11 February 2019
By Lynn Mayo
I was recently at a social gathering talking to someone I’ll call Jane, whose son is an honors student in high school. She said she was very proud of her son because he wanted a career in which he could help people. He was considering joining the Peace Corp to work in developing counties. He told Jane teaching is a great profession, but he wanted to do something other than teach English in developing countries. He thought he might study medicine instead. I took a chance and asked Jane, has your son considered engineering? She gave me a strange look as if I hadn’t heard her say her son wanted a career that helps people, and she quickly changed the subject. As a result, I missed the opportunity to tell Jane about Mike Paddock.
Mike is a civil engineer with Engineers Without Borders. He was recently in Ethiopia. Ethiopia has been in a drought since 2015. Water is sca re, livestock is dying, and many people are malnourished. Several communities in Ethiopia have wells that are no longer working. The locals think it’s because the groundwater has gone dry. However, in several cases, the problem is that the well pump is broken. Mike visited Ethiopia to repair the well pumps. He also trained the locals so they can maintain and repair the well pumps themselves. Thanks to Mike’s work, over 100,000 people now have access to clean water. They can use this water to feed their livestock and themselves. It’s estimated that up to 80 percent of illnesses in the developing world are due to inadequate water and sanitation. So, Mike’s work may also help reduce the spread of disease to these 100,000 people. If Jane’s son was told the story of Mike Paddock, I wonder if he would consider engineering as a profession in which he could help people.

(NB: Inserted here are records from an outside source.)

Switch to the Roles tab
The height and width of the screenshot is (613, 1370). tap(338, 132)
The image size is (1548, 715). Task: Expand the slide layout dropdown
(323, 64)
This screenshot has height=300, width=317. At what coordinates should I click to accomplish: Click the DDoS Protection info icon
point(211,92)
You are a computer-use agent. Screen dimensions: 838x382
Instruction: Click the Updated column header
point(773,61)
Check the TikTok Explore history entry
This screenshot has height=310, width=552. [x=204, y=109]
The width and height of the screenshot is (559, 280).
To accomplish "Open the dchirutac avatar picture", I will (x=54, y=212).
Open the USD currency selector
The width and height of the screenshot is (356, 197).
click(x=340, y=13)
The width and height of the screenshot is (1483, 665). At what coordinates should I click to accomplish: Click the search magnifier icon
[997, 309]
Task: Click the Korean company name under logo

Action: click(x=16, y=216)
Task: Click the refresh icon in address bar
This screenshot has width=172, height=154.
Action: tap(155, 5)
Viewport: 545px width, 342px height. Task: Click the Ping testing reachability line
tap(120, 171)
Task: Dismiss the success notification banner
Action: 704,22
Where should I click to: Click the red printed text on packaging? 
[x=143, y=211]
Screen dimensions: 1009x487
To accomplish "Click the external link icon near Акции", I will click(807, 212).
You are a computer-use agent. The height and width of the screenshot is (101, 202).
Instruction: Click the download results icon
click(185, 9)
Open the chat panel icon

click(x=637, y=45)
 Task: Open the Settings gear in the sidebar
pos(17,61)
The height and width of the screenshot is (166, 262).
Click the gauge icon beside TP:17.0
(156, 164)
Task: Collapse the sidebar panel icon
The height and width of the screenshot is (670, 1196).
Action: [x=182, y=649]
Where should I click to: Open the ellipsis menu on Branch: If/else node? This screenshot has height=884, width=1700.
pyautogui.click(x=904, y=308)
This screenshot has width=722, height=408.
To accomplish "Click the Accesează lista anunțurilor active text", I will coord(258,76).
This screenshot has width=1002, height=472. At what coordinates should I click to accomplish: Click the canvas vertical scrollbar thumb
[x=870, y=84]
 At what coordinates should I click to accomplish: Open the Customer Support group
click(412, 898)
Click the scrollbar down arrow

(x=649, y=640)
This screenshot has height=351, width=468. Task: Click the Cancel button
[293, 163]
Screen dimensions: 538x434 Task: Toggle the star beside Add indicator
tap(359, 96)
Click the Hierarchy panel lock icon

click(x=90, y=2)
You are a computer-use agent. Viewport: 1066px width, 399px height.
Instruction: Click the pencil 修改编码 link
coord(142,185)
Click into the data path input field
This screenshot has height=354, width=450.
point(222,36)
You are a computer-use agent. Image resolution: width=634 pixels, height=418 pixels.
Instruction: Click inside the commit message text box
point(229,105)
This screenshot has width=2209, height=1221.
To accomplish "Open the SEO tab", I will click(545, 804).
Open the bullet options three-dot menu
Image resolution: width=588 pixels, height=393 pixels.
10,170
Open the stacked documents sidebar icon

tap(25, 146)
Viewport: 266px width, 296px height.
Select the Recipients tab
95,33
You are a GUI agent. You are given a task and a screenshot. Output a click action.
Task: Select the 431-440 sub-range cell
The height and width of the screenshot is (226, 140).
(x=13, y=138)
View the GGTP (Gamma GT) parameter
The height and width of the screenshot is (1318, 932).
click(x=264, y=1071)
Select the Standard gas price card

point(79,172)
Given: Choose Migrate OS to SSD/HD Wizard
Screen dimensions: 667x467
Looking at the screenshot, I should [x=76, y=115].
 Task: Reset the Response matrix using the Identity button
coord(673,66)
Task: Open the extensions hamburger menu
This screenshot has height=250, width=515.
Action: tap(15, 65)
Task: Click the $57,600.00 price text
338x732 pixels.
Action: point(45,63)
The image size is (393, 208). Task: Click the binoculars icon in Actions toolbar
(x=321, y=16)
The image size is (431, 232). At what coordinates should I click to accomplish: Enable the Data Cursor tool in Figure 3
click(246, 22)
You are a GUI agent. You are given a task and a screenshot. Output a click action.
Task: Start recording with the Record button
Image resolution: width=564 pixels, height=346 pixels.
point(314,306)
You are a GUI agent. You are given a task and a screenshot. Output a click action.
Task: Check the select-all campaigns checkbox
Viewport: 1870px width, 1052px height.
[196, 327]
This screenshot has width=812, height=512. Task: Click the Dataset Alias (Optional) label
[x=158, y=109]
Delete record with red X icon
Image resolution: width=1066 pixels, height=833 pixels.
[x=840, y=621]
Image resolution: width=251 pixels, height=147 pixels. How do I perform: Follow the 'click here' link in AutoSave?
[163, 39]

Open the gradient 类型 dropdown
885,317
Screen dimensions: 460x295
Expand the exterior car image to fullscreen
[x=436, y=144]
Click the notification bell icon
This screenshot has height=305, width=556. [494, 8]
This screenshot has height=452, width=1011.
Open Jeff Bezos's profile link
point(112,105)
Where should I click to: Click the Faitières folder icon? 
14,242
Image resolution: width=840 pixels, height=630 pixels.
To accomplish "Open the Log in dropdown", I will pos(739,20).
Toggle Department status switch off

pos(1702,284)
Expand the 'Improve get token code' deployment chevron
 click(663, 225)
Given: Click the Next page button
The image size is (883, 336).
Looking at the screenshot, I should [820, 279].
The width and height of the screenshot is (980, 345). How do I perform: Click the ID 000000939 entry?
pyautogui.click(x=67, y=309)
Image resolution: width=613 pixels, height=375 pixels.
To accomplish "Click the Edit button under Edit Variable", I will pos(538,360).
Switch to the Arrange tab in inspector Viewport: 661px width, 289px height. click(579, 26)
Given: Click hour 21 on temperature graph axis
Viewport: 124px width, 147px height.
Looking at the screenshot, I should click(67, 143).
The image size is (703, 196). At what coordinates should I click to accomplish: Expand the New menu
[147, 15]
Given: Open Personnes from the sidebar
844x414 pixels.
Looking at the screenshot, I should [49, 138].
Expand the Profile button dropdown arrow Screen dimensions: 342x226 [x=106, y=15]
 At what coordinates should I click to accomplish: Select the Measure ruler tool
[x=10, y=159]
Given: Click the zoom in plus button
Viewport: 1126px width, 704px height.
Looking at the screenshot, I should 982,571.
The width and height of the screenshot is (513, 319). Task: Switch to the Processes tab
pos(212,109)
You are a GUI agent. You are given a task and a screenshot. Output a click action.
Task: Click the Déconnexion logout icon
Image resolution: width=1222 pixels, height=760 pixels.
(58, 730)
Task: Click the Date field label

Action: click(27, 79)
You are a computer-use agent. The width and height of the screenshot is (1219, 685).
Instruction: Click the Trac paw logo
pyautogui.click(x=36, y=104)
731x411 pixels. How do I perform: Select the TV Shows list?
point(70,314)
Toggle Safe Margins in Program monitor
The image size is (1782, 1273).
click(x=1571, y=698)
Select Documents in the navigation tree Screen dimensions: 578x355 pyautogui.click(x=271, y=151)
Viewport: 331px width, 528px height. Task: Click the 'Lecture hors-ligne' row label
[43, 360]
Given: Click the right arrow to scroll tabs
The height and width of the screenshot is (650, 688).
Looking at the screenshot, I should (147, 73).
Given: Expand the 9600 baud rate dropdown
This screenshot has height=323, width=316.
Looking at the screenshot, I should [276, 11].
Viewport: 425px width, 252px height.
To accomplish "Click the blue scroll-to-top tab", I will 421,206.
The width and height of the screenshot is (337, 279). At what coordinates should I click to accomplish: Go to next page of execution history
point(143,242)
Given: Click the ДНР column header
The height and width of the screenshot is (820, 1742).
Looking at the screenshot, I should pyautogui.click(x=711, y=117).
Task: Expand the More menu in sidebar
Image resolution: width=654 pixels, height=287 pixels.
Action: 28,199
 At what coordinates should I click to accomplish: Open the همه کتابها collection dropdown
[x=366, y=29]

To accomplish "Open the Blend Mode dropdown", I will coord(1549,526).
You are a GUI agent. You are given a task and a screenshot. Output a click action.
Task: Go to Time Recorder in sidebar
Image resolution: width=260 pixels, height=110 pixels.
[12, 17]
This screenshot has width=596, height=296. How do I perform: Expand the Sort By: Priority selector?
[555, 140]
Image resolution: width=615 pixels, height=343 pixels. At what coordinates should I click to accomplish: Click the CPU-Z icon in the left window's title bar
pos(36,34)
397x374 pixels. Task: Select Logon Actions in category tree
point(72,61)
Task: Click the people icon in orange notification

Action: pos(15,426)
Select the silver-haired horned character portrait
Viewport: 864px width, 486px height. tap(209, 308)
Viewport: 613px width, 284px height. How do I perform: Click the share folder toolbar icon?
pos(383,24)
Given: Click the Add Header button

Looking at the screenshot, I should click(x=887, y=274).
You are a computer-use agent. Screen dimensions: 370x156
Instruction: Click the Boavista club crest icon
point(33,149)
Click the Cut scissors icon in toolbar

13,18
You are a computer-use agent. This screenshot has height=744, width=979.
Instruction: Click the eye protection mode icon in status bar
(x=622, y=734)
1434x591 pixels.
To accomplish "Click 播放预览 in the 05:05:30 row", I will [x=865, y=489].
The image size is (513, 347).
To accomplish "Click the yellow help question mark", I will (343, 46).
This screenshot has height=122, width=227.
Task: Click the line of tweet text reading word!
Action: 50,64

This unfamiliarity with science, technology, engineering, and math (STEM) is one of the reasons I co-founded RePicture Engineering, a public benefit corporation. We have developed a site called RePicture.com that is telling the stories of STEM. The stories include all types of STEM professionals, such as AGU member Carolyn Voter, who is doing research on lowering the impact of urban development on stormwater. The RePicture site emphases how this research helps communities protect their streams and drinking water supplies.
RePicture.com is available to anyone for free. The first lesson plan was recently piloted in a California high school to introduce students to STEM careers.
We’re asking STEM professionals to add their stories to RePicture.com so you can inspire the next generation and gain recognition for your work. With your help, Jane’s son may soon consider STEM as a helping profession, like teaching and medicine.